*** Texte d'étude ***

Les archives du CLALG contiennent bien plus que des procès-verbaux décrivant les aléas de l’organisation : elles permettent de déceler les incertitudes des militantes féministes au détour d’un rapport, d’une note manuscrite ou d’un procès-verbal de réunion, ce qui éclaire le côté très humain de cette organisation militante. Il peut être facile d’oublier que derrière ces réseaux, ces manifestations et ces prises de parole publiques se cachent des femmes, des amies, des travailleuses, des mères, des conjointes, qui œuvrent bénévolement et anonymement, toutes guidées par la conviction profonde que les femmes, qu’elles-mêmes, vivent des injustices systémiques. Les femmes dont j’ai fait la rencontre à travers les archives du Comité sont passionnées et passionnantes, mais aussi inquiètes devant les nombreux défis auxquels elles font face. Plusieurs documents traitent des questionnements du Comité quant à la possibilité de transformer le service de référence en outil de lutte politique et au besoin de nouvelles militantes pour continuer le travail[12]. De plus, devant la force de la répression policière des avortements clandestins à Montréal et la violence de la perquisition du Centre des femmes en 1973, elles se sentent impuissantes et laissées à elles-mêmes : «C’est sans doute à ce moment que les militantes ont vraiment été saisies de l’illégalité et de la clandestinité du service. Perquisitionnées mais isolées. Sur qui pouvaient-elles compter? Comment réagir?[13]» Les archives du CLALG nous font donc entrer dans les coulisses de la lutte pour l’avortement libre et gratuit, levant la voile sur la part d’ombre que comporte l’engagement militant. Les femmes qu’on y découvre sont investies non seulement dans la lutte pour l’avortement, mais également dans la construction d’une pensée féministe cohérente, articulant analyse de classes et de sexe[14].

Archives CLALG (Crédit : Marie-Laurence Raby)

Dans un texte réfléchissant aux archives féministes et au rapport social, voire organique, de l’historien.ne avec les archives, Joan W. Scott dit ceci : «The pursuit of knowledge in the archive is a highly individualized task, but it’s not lonely. The researcher surrounds herself with the whispering souls she conjures from the material she reads[15]». Si je ne me suis pas sentie «seule» devant les archives, au sens où Scott l’entend, c’est probablement en grande partie parce que l’engagement féministe des militantes du Comité de lutte faisait écho à mon propre militantisme en tant qu’étudiante et en tant que féministe. Je me suis reconnue dans l’investissement, tant physique qu’intellectuel, de ces femmes pour une cause et j’ai été touchée par leurs doutes et leurs questions restées sans réponse. Combien de fois mon implication dans le mouvement étudiant m’a-t-elle moi-même amenée à me remettre en question? À questionner l’ordre social, les rôles sexués, le patriarcat? Mon parcours et mes convictions font que je ne peux demeurer neutre devant ces archives : je suis profondément investie dans et par l’objet de mes recherches.

*** Informations fournies ***

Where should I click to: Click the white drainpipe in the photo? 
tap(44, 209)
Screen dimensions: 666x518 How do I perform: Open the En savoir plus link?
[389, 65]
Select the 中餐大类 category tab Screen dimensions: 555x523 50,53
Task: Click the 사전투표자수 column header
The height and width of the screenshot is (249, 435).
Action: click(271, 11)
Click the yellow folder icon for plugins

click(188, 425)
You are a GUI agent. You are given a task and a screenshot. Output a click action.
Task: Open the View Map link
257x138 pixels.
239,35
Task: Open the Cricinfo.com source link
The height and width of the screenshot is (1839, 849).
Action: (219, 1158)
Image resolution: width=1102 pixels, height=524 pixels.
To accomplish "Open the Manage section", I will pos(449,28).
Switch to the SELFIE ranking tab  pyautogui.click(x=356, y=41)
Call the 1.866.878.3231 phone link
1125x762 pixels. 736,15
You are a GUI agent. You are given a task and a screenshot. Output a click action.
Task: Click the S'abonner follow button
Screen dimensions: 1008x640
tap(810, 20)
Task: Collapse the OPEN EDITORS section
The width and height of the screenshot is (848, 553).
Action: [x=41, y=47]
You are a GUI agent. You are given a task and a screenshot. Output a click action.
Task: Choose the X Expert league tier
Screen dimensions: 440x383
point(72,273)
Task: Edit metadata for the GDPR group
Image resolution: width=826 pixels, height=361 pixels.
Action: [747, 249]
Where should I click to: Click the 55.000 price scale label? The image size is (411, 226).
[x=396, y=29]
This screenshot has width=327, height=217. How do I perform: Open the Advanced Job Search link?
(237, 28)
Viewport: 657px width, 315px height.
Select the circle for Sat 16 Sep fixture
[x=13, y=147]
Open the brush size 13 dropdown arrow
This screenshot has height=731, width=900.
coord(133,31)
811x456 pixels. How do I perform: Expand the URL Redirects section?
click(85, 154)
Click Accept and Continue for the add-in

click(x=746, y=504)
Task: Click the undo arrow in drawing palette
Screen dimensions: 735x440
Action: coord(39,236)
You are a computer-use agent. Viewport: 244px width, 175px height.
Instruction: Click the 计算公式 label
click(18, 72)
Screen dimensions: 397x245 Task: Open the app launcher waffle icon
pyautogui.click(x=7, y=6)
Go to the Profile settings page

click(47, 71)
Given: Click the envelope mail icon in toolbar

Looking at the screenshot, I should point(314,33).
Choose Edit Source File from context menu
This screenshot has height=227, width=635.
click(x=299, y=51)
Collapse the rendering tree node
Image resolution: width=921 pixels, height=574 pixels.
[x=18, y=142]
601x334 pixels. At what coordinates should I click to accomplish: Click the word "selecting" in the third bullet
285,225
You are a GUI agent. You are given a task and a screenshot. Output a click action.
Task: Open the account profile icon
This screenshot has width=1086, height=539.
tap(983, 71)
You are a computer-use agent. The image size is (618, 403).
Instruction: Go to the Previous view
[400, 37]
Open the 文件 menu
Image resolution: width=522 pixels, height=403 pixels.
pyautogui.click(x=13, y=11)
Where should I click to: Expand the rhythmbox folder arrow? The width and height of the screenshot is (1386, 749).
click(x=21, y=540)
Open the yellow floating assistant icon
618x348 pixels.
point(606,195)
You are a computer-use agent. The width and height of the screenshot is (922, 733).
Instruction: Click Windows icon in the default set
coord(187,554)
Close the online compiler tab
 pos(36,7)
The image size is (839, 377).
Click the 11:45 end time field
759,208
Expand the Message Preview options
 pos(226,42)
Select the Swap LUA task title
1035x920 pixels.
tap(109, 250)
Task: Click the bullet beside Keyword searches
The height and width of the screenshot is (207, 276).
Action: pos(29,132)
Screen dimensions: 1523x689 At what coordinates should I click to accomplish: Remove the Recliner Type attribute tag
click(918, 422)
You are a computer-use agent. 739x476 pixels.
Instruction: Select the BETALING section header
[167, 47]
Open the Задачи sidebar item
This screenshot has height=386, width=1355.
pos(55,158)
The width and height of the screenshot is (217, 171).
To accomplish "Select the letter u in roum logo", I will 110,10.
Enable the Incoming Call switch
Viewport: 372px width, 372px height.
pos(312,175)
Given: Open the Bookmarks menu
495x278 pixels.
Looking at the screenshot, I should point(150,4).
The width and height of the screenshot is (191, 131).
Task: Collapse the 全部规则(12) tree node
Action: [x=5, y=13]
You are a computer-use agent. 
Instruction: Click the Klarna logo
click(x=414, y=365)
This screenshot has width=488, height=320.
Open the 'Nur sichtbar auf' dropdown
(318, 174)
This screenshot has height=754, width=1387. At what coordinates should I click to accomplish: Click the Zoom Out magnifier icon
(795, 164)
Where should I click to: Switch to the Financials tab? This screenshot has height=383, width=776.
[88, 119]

***

Consigne:
Reprenez le texte sur les archives du CLALG et poursuivez-le après sa dernière phrase. La liste n'a aucun rôle dans ce travail.

Résultat ci-dessous:
Les femmes comme sujet de l’histoire

Je terminerai cette chronique d’archives en revenant sur un enjeu de l’histoire des femmes soulevé par Micheline Dumont : le déplacement de la lunette de l’historienne pour faire des femmes des sujets de l’histoire. Comme le dit bien Dumont :

On peut parler de «sujet» surtout pour expliquer que l’étude est faite du point de vue de la personne qui l’entreprend. […] En histoire des femmes, il ne fallait pas se contenter de prendre les femmes comme objet d’étude. Il fallait faire des femmes le sujet de leur histoire pour sortir des sempiternels lieux communs sur les femmes[16].

Je crois que les archives du Comité de lutte pour l’avortement libre et gratuit permettent d’inscrire les réseaux clandestins féministes d’avortement dans une histoire des femmes qui les traite comme des sujets. Cette documentation témoigne de toute l’agentivité des femmes impliquées dans ces réseaux, puisque les militantes ne se contentent pas de subir les effets de la législation sur l’avortement, elles interviennent de façon active pour façonner des réseaux répondant à leurs besoins, transcendant le cadre national au besoin. Les femmes sujet de l’histoire de ces réseaux sont empowered par ceux-ci, pour reprendre un terme issu des gender studies.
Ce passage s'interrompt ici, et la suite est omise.